Alice Coke, Countess of Leicester

Alice Emily Coke, Countess of Leicester, DBE, JP (née White; 29 September 1855 – 24 April 1936), styled The Honourable Alice White from 1873 to 1879 and Viscountess Coke from 1879 to 1909, was an Anglo-Irish aristocrat active in the British Red Cross during the First World War.[1]

The Countess of Leicester in 1879, by Alexander Bassano

She was the daughter of Sir Luke White, who succeeded as 2nd Baron Annaly in 1873. She married Viscount Coke on 26 August 1879. He succeeded his father as 3rd Earl of Leicester in 1909. The couple had five children, including Thomas Coke, 4th Earl of Leicester.[2][3]

She was a prominent figure in Norfolk, becoming a Justice of the Peace in 1922.[3] She was president of the Norfolk Branch of the British Red Cross Society during the War, and was in consequence appointed Dame Commander of the Order of the British Empire (DBE) in the 1920 civilian war honours.[3]

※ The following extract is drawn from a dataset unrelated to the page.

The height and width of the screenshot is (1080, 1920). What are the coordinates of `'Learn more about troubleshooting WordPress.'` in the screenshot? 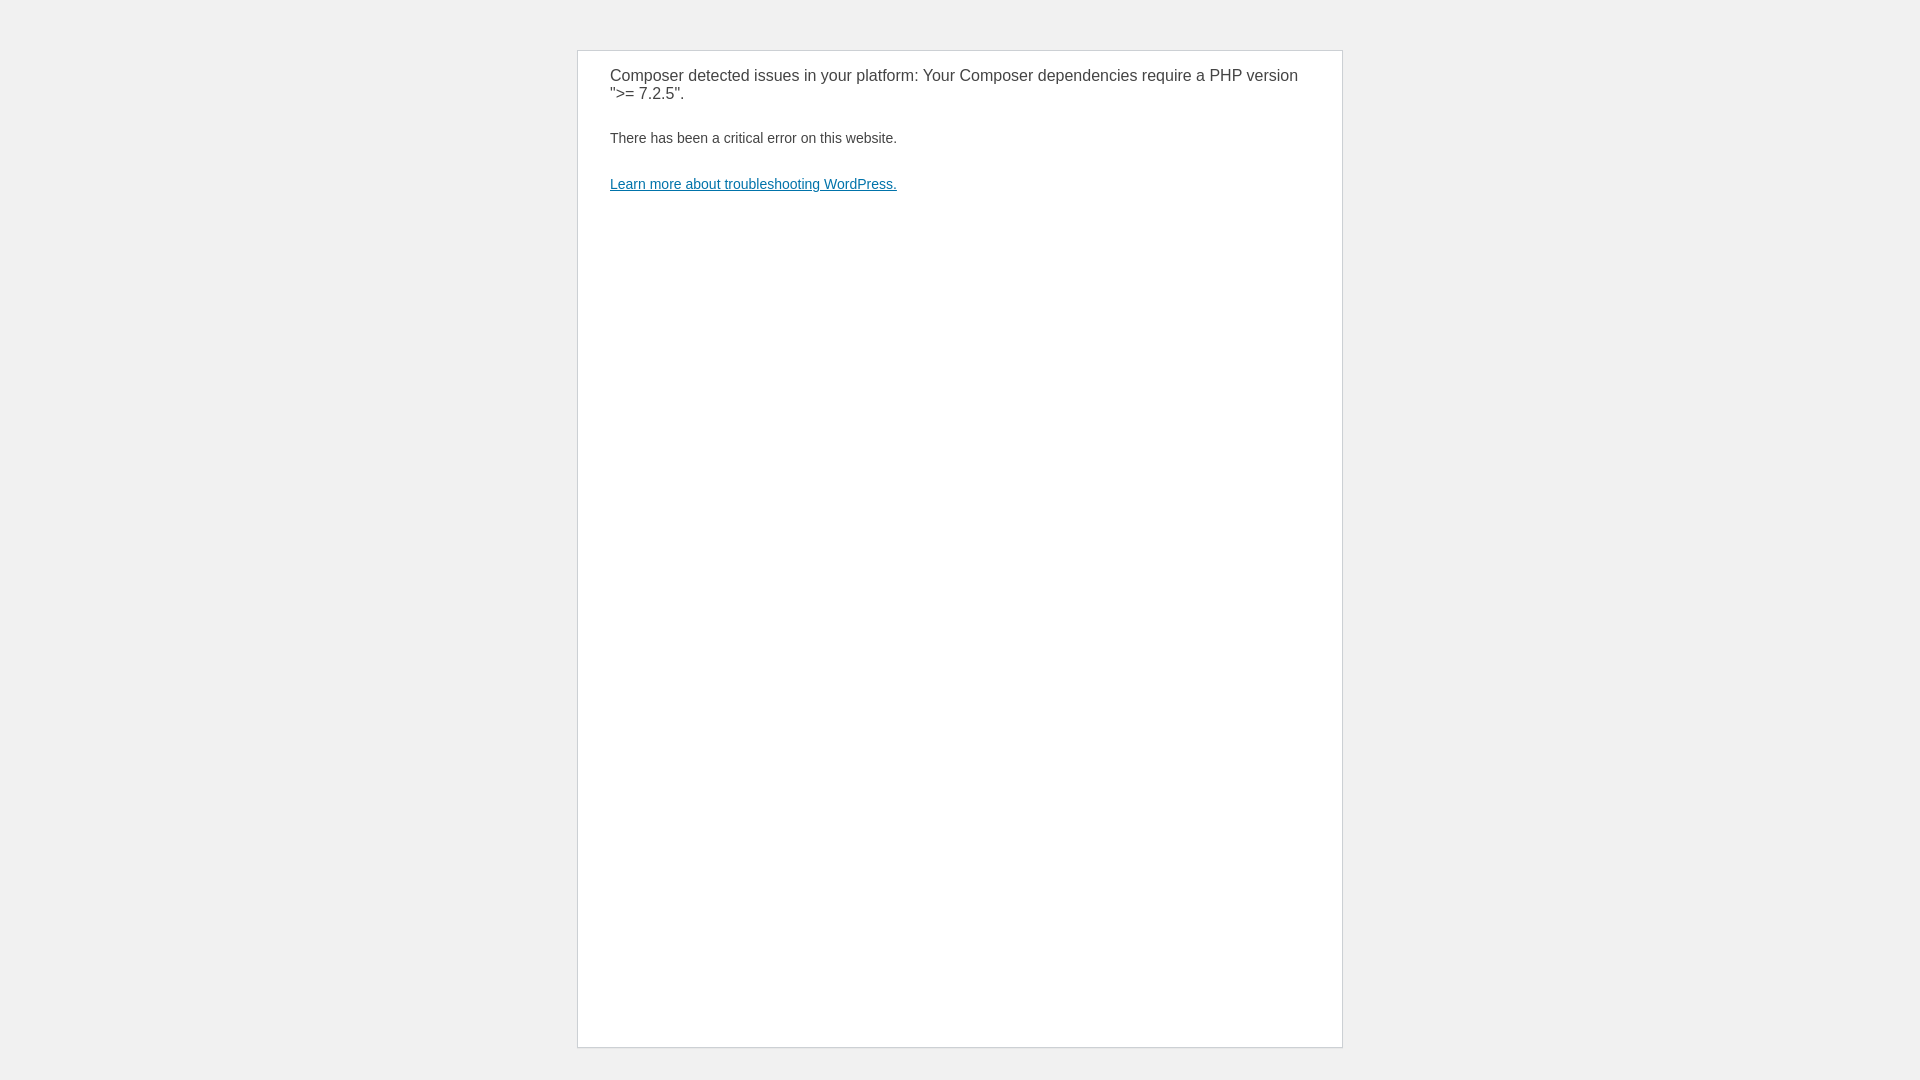 It's located at (752, 184). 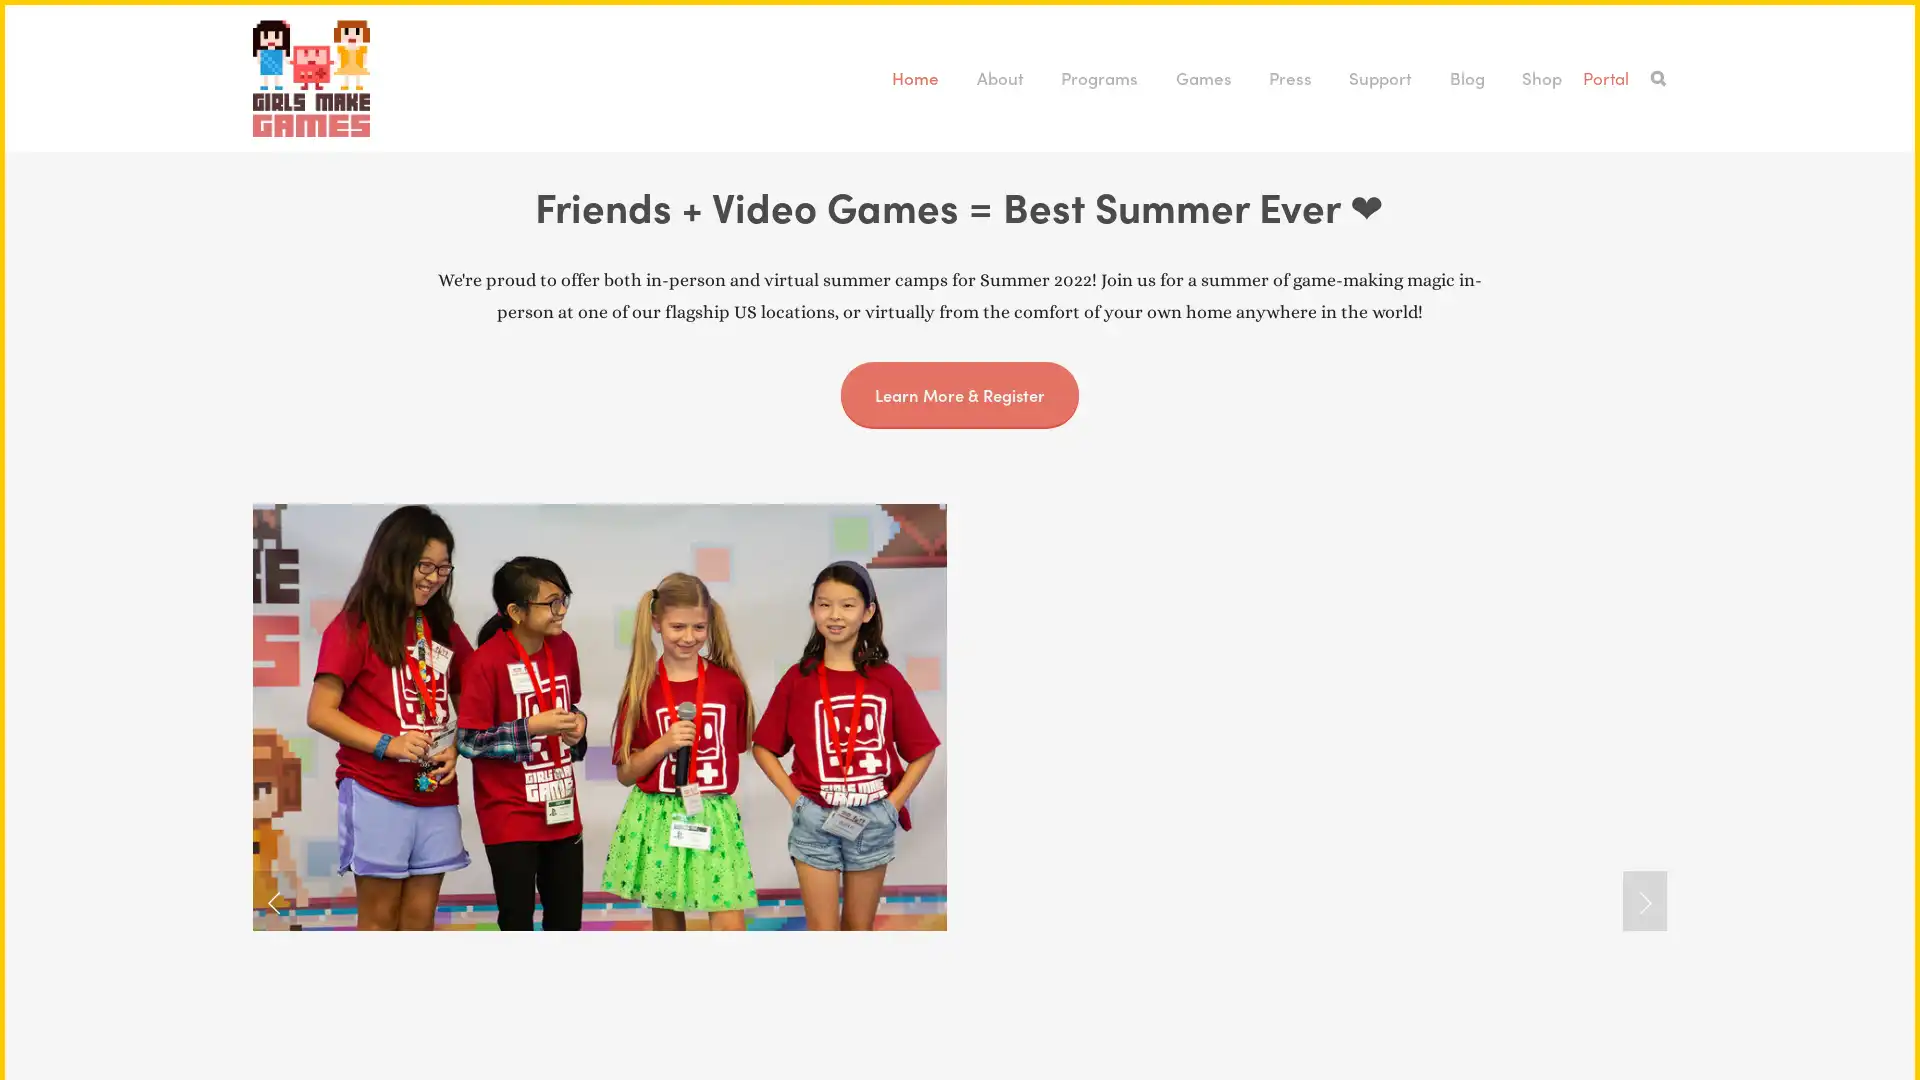 I want to click on Next Slide, so click(x=1645, y=901).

She died at Holkham Hall on 24 April 1936.[3]

References

  1. Lodge, Edmund (1877). The Peerage and Baronetage of the British Empire as at Present Existing. Hurst and Blackett, Publishers. p. 20. Retrieved 6 July 2017.
  2. Mosley, Charles, ed. (2003). Burke's Peerage, Baronetage & Knighthood (107 ed.). Burke's Peerage & Gentry. p. 2290. ISBN 0-9711966-2-1.
  3. Staff (25 April 1936). "The Countess of Leicester". The Times. London, England, UK. p. 14.